The New York Times has finally gotten around to a fact check of some of Joe Biden’s lies.
But what’s funny about it is how much they try to gild the lily and smooth them over, even as they acknowledge they’re not true. The fact that they’re even going to that trouble suggests to me that they know there’s a big problem for Biden, or they wouldn’t be trying to address the question. Democrats are desperate at this point because Biden is so unpopular. Part of that is the lies, not just the incompetence and incoherence. People don’t believe they can trust a man who lies about even the simplest things to try to pander/deceive people.
Now the NYT only hit on some of the lies; If they were to do them all they’d still be writing and wouldn’t be finishing anytime soon. But check out how they describe them. The language is something else:
In President Biden’s telling, he was a teenage civil rights activist, a former trucker, the first in his family to go to college and the nephew of a cannibalism victim.

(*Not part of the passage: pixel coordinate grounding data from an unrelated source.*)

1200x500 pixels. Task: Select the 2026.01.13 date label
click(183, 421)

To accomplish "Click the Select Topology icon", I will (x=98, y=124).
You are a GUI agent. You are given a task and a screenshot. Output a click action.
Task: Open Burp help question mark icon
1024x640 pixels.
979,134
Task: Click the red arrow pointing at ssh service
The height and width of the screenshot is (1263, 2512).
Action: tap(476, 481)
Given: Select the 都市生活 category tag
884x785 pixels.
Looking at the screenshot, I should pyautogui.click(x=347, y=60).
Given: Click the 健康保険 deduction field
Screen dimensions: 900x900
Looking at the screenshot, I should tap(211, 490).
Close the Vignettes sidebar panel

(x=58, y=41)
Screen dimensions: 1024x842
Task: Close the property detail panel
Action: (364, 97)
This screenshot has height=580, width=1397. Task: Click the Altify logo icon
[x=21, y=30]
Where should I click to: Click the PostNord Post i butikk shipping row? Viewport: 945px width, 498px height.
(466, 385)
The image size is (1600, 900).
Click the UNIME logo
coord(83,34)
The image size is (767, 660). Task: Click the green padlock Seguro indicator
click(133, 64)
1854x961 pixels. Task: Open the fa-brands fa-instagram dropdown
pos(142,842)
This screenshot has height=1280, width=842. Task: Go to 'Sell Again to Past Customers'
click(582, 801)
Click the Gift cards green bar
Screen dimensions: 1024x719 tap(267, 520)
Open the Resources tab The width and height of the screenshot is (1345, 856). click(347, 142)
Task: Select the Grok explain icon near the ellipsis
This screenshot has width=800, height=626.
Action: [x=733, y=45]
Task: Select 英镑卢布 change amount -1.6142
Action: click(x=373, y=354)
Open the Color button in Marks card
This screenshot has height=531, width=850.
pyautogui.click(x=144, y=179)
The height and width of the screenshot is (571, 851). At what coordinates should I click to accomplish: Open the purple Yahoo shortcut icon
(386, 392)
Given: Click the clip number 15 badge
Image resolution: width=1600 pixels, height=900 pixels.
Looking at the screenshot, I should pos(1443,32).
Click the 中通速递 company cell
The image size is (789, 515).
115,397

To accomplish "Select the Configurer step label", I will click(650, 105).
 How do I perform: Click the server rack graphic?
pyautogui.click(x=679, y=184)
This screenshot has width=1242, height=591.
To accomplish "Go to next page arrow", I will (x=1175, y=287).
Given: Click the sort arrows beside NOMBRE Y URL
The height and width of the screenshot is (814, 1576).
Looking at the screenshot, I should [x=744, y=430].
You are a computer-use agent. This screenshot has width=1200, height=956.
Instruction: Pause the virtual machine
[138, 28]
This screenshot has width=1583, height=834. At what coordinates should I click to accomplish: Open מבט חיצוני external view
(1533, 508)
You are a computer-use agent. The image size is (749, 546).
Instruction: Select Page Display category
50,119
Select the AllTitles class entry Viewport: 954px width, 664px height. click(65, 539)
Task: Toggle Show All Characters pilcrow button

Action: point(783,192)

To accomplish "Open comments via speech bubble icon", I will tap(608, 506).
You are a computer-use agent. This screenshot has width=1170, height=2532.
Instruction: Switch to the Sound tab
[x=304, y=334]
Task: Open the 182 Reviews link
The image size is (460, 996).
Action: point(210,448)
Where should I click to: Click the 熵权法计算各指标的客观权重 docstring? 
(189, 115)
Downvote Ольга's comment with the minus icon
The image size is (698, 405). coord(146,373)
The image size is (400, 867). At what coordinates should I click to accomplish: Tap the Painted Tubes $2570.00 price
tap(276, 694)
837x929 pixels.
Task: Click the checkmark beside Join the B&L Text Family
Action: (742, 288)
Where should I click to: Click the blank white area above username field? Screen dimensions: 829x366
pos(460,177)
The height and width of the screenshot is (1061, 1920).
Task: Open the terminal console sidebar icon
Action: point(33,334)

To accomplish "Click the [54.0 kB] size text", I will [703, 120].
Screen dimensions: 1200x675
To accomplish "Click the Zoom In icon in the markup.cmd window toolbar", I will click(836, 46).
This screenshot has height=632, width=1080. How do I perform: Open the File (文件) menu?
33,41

All of these claims stretch the truth or are downright false. But Mr. Biden persists in telling personal tales with rhetorical flourishes and factual liberty when he works a room or regales an audience. They are a way to connect with voters, emphasize his “middle-class Joe” persona and charm his audience.
No, they’re all “downright false.” But they’re not lies, they’re “personal tales with rhetorical flourishes and factual liberty”–and just his way of trying to connect to people and be charming. They even use the term “yarns.”
Um, guys? Pandering and lying to people is not charming, it’s just lying, particularly when telling them things to identify with them and have them vote for you. That’s lying to get their vote.
But the very objective, not at all biased publication then tries to spin how Biden isn’t as bad as Trump:
Despite Mr. Biden’s penchant for exaggerating details when recounting episodes from his life, these autobiographical embellishments differ in scale and significance from the stream of lies about a stolen election peddled by his opponent, former President Donald J. Trump.
A White House spokesman, Andrew Bates, said that Mr. Biden had “brought honesty and integrity back to the White House” and that he shared life experiences that had shaped his outlook.